Enfin j’abuse, ce n’est pas aussi immédiat. C’est même beaucoup plus diffus, comme la sensation troublante d’avoir oublié ses slips juste avant de partir pour un séminaire de 8 jours. Le tryptique "The Evil Has Landed"/"The Formation of Damnation"/"Dangers of the Faithless" résume très bien le problème, je crois. Les deux premiers sont plombés par des enchaînements maladroits entre les riffs et les passages lead. Pire, les solos donnent l’impression d’avoir été composés bien avant les morceaux - ou à part - et dispatchés au petit bonheur la chance. Tant pis si le reste du groupe rame comme des malades derrière ! Le troisième, lui, traîne péniblement ses 6 minutes à grands coups de ponts interminables. Sans convaincre bien évidemment, mais surtout sans imprégner les esprits. Et c’est ça qui est terrible finalement avec The Formation of Damnation, c’est que ça a beau tabasser dans tous les sens, partir en solos, en gros plans techniques – pas toujours très bien pensés d’accord, mais pleins de jus – il ne reste après chaque écoute qu’un vague sentiment de déjà entendu. Comme une sensation de platitude, qui rend pressant le désir de passer à autre chose.

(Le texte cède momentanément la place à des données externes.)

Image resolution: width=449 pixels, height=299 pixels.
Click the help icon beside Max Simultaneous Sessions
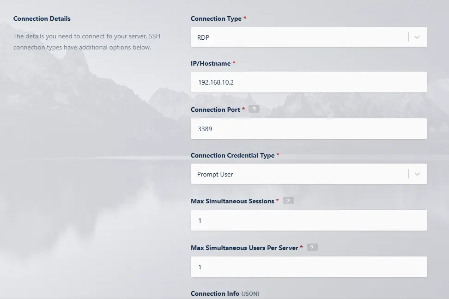click(288, 201)
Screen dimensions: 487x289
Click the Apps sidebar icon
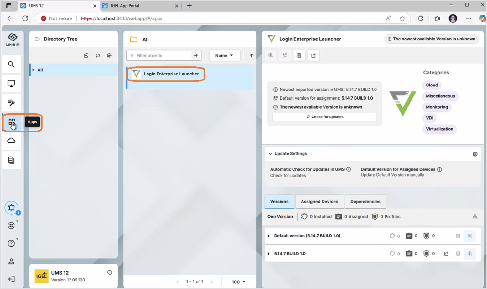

Ce que l’Histoire retiendra, c’est que The Formation of Damnation est l’exemple parfait de l’album que l’on achète sciemment, sans honte aucune, et qui finit inévitablement par disparaître aussi bien de la mémoire de ses propriétaires que sous une épaisse couche de poussière. Le thrash – comme tous les autres styles d’ailleurs – en compte des dizaines (Youthanasia, Divine Intervention, le dernier Exodus, parmi tant d’autres), tous sympas à écouter de temps à autre … Encore faut-il avoir l’idée de le faire.